In the post I linked to above, I explained in some depth about how and why I use POV indicators to indicate switching PsOV in a novel or inside a chapter of a novel. (You can use the same thing in a long short story.) So the post was the explanation.

Then I prepared an actual example you can look at. For some reason I used Blackwell Ops 15 (not 16) for the example, but it still works.

I even uploaded the example to the Free Archives & More page at the Journal website, HEStanbrough.com. The title of the document is How to Indicate Different POV Characters to the Reader (an example). It’s a free PDF download. All you have to do is click it.

All of that said, if you have specific questions about points of view, please email me and ask. I’d be happy to respond.

But don’t ask about omniscient vs. limited omniscient etc. None of that matters except after the fact to critics.

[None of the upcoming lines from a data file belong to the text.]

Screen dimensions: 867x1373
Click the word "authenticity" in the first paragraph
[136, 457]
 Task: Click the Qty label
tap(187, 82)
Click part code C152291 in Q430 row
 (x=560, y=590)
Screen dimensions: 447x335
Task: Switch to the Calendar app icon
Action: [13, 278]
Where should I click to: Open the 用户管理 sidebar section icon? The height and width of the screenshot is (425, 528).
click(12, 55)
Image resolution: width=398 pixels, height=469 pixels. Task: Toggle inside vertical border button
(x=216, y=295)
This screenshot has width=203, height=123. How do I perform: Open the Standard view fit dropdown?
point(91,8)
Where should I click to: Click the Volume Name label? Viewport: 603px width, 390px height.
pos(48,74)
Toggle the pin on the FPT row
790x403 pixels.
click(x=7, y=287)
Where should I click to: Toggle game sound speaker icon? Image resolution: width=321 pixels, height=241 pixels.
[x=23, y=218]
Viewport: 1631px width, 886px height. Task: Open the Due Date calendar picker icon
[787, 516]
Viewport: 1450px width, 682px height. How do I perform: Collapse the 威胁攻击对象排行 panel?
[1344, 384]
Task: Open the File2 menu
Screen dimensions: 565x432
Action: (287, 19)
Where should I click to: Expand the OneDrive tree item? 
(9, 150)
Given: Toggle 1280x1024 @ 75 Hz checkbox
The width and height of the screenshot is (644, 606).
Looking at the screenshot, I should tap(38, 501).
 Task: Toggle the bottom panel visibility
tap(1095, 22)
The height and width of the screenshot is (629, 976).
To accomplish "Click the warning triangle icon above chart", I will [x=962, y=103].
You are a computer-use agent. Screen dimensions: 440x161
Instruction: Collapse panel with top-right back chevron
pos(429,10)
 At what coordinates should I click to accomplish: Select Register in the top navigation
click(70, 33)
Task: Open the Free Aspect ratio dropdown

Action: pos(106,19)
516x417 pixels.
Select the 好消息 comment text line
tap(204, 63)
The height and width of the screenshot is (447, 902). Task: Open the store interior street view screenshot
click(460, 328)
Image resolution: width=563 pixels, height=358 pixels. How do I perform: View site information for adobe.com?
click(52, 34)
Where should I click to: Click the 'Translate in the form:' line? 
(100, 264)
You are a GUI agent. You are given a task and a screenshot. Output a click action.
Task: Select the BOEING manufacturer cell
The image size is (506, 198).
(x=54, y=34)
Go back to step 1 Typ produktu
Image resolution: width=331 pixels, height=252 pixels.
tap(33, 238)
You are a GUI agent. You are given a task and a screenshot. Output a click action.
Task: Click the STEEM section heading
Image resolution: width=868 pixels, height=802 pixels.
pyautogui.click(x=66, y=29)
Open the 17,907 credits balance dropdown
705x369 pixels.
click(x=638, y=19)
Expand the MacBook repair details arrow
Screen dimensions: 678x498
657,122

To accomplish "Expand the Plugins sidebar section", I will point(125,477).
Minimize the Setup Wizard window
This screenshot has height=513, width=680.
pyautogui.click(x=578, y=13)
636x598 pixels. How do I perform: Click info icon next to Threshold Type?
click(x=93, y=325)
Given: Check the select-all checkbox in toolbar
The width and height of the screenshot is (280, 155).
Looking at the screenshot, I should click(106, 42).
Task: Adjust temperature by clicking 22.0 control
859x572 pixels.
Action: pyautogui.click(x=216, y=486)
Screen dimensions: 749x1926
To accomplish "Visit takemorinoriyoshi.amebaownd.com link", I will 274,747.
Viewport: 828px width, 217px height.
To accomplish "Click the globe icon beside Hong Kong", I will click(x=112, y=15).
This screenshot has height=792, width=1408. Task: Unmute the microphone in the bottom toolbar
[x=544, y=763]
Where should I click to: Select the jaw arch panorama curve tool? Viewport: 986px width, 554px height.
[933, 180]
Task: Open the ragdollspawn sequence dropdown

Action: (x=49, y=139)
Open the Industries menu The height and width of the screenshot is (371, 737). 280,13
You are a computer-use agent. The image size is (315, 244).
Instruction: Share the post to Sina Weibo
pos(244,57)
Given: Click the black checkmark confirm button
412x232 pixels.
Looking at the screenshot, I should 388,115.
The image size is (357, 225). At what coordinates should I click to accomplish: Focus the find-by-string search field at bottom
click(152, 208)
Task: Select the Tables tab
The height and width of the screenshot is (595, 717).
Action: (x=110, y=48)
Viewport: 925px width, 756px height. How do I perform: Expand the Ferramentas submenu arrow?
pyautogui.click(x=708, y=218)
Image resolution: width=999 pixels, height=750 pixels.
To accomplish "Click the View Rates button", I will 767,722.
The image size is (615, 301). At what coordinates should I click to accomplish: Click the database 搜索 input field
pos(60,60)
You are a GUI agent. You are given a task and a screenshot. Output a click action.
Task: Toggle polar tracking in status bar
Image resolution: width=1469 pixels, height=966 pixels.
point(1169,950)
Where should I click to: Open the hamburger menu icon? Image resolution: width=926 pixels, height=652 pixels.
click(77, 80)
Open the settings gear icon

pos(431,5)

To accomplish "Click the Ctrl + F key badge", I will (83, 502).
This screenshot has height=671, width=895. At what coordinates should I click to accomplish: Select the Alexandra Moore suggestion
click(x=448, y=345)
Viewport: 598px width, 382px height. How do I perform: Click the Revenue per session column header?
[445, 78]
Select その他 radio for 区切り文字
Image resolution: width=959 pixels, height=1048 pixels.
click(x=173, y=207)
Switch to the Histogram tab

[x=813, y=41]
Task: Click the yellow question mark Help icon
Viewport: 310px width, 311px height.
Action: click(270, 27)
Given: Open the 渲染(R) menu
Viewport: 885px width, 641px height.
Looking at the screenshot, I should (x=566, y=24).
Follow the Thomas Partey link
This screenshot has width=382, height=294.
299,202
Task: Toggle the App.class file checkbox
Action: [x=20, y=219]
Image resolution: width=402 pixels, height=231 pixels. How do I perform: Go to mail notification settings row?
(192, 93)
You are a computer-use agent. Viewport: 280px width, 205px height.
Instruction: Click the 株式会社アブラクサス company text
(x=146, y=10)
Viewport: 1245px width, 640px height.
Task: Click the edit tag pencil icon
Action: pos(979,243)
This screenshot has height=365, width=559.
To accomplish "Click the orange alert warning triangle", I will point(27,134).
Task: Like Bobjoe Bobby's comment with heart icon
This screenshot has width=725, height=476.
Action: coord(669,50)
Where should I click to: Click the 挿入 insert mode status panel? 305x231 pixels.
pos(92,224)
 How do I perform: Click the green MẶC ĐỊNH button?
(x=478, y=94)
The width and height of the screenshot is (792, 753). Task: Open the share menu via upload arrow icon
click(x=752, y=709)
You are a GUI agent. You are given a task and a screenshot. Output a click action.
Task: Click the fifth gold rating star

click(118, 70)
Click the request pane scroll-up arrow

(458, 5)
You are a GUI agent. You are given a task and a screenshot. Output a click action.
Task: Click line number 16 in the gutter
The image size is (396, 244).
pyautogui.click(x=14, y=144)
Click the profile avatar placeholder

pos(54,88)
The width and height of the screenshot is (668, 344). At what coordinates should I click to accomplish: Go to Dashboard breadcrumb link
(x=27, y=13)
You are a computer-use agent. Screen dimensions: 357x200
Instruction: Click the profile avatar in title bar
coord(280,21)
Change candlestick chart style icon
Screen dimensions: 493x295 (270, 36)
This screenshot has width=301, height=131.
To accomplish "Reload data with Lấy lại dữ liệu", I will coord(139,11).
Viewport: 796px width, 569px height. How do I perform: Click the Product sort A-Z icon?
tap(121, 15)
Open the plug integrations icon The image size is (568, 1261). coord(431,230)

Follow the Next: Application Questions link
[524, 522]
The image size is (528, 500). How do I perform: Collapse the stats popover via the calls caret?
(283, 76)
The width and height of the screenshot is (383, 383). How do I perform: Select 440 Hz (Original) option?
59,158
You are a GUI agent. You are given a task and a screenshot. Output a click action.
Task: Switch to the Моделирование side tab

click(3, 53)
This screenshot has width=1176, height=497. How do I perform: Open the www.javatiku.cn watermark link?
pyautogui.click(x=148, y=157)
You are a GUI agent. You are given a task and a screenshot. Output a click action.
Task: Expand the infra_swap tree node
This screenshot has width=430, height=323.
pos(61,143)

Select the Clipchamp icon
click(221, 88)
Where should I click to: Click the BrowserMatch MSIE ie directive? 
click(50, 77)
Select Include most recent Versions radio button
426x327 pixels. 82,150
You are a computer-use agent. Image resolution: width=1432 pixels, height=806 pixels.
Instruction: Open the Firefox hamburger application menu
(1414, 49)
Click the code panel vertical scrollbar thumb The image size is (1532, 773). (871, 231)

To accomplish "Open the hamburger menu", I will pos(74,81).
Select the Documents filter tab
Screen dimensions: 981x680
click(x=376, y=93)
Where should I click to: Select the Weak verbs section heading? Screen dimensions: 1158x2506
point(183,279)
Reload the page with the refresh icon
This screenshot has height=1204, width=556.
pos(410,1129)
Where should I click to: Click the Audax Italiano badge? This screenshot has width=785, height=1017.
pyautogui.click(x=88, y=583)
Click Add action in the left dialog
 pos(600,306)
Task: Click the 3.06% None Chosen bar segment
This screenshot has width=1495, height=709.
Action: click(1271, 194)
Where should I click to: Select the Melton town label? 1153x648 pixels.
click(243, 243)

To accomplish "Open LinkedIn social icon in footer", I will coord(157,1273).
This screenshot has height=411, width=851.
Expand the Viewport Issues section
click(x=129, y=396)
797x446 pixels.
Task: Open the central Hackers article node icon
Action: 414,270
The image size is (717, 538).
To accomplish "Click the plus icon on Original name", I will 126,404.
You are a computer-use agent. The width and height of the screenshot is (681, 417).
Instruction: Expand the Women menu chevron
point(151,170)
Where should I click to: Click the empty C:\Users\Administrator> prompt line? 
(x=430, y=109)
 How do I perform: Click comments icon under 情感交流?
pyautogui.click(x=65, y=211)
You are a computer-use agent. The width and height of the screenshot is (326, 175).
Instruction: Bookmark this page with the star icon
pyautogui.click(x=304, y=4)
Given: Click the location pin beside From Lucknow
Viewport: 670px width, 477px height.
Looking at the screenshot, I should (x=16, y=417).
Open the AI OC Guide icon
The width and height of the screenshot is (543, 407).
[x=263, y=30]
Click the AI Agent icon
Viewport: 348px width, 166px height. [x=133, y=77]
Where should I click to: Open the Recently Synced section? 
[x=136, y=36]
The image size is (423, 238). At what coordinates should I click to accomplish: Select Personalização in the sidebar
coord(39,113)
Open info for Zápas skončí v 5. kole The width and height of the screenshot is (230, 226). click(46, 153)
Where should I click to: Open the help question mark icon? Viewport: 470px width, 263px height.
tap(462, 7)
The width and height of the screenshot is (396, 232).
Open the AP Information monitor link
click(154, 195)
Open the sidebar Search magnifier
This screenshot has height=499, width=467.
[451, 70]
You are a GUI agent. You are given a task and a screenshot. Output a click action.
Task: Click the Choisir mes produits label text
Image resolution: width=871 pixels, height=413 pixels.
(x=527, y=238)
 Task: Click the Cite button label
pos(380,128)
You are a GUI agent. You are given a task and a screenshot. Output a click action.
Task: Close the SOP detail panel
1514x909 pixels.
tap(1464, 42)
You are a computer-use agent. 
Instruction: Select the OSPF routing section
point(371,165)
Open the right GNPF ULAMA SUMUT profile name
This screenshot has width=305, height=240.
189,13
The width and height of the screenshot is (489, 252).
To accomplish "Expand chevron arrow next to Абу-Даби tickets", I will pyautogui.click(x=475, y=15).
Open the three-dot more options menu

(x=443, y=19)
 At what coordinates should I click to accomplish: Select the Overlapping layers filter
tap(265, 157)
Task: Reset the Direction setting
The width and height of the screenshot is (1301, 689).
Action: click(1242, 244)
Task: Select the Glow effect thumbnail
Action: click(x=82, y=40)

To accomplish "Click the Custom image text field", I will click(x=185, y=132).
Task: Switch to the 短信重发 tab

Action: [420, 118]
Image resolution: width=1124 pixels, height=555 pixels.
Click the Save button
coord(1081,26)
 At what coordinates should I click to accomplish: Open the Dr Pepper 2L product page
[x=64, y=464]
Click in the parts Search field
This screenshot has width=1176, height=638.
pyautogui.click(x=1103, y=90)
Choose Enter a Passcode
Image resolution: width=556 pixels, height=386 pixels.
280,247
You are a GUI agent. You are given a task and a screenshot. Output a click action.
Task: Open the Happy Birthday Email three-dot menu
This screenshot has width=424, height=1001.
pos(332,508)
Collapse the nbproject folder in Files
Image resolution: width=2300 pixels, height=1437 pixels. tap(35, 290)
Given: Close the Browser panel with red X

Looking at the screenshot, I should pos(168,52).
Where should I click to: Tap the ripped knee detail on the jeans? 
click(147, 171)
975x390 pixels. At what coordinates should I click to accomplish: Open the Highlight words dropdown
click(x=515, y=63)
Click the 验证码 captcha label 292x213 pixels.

Every word of the story you write should come through the POV character(s) and his or her physical and emotional senses. Every word, dialogue or narrative.

If you run through the story with the characters, write down what happens and how the characters react in word and deed, you’ll get it right. That is the creative process.

And if you don’t, you won’t. If you outline, plot, plan, and force your characters into prestructured roles, that is not the creative process. That is a construction process.

I’ll talk with you again tomorrow. The topic will be The Number One Thing I Learned from Stephen King. Or something like that.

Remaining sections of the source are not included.